+++ LISTED RECORDS +++

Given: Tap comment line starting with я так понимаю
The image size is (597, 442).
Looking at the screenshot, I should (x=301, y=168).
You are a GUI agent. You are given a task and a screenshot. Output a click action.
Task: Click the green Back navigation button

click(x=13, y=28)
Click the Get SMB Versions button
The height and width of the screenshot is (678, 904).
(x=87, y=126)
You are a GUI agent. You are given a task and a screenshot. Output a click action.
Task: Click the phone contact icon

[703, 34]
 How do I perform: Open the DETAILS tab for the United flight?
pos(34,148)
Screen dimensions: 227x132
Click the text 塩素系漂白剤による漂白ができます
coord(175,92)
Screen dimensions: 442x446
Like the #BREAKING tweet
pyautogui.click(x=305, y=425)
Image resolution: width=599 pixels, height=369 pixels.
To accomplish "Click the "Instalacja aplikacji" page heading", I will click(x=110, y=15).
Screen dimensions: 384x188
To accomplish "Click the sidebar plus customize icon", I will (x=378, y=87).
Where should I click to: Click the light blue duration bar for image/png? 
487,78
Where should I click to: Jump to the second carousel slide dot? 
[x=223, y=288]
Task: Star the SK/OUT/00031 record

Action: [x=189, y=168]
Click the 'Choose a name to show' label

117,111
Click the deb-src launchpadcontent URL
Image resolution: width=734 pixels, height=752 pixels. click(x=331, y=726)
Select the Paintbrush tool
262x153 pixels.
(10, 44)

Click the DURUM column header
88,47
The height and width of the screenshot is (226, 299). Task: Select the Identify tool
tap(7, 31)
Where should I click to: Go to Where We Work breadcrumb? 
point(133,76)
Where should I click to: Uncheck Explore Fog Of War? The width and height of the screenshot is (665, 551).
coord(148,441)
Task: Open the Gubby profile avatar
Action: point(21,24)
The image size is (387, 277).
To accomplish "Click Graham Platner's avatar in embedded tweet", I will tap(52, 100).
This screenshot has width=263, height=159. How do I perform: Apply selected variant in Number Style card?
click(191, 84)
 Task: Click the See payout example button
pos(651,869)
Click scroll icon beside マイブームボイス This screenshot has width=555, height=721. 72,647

+++

= WORK TASK =
Lines of the material may hold the string "dimensions". Copy each one that does.

= OUTPUT OF THE EXERCISE =
Screen dimensions: 227x132
Screen dimensions: 442x446
Screen dimensions: 384x188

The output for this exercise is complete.